Toda cultura possui suas lendas urbanas e muitas delas semelhantes entre si. Seja a Maria Sangrenta na cultura americana, ou as versões brasileira (A Loira do Banheiro), japonesa (Hanako) e espanhola (Verônica), todas possuem histórias de mortes trágicas e que são invocadas (geralmente através de um espelho) quando seus nomes são chamados três vezes, voltando a vida para realizarem suas vinganças. Hollywood cansou de adaptar ou criar variações dessas histórias (até uma versão masculina, em O Mistério de Candyman (1992), que ganha uma nova visão ainda esse ano).

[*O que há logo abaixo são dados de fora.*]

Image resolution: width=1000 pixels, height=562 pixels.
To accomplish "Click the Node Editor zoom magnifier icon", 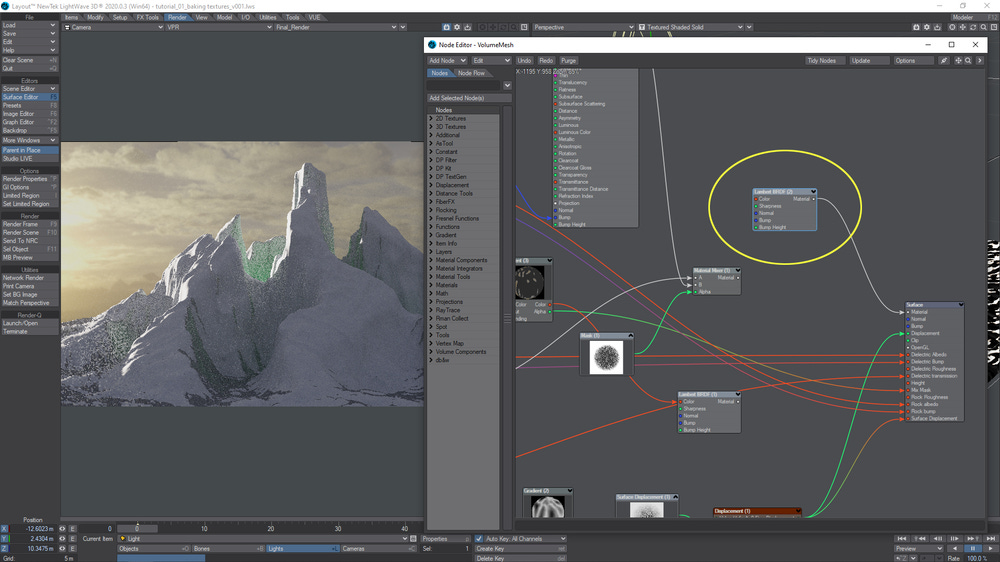I will click(x=968, y=61).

E agora é a vez da Rússia apresentar a sua versão em A Maldição do Espelho, que chega às telas brasileiras com uma inacreditável dublagem em inglês (mais sobre isso a seguir).

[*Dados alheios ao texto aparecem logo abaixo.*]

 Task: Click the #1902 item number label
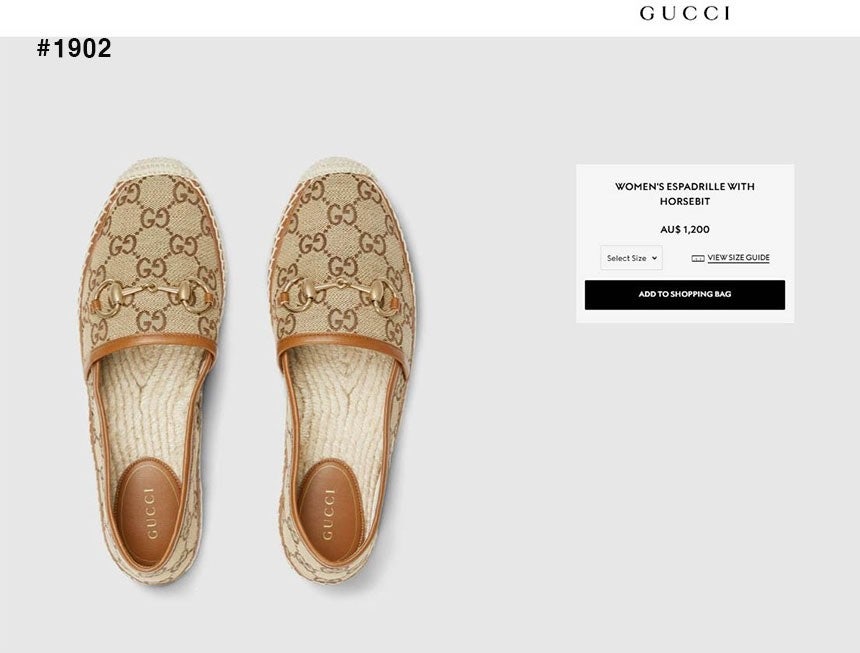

Olga (Angelina Strechina) e Artyom (Daniil Izotov) são dois irmãos que, após perderem a mãe em um trágico acidente e serem abandonados pelo pai ausente, são enviados para morar em um internato particular no meio do nada. A irmã mais velha faz de tudo para escapar enquanto o pequeno Artyom começa a ouvir o chamado de sua falecida mãe ecoando nos corredores da escola. Ao procurar por ela, Artyom, com a “ajuda” de Olga e outros alunos, vai liberar o espírito maligno da Rainha de Espadas, um ser que habita os reflexos dos espelhos da propriedade e que de acordo com as lendas pode realizar desejos.

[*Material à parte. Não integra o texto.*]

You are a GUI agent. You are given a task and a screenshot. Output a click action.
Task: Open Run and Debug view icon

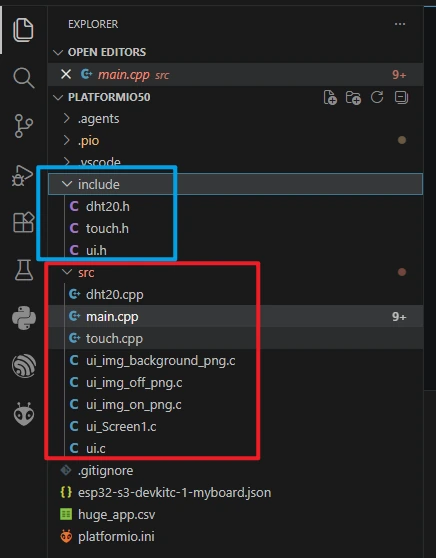click(x=23, y=175)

Se a história já não é digna de nota, a execução consegue ser pior ainda. A começar pela escolha da distribuidora de lançar o filme sem o áudio original russo, utilizando assim uma tenebrosa dublagem em inglês que consegue destruir qualquer tentativa de assustar ou transmitir qualquer emoção ao público. Isso não se refere somente às atuações dos dubladores, mas também à mixagem de som, que não leva em consideração os diferentes ambientes que os personagens se encontram, apresentando uma clareza uniforme aos diálogos que só faz quebrar nossa imersão na história. Além disso, alguns personagens tiveram seus nomes anglicizados, ora de forma sutil (Olya para Olga), ora nem tanto (Zhenya para… Eugene). A adaptação do texto para o inglês chega até a fazer piada com o fato de que a escola lembra uma Hogwarts onde esqueceram de pagar a conta de luz, fazendo com que a patricinha do grupo chame o nerd “Eugene” de Dobby.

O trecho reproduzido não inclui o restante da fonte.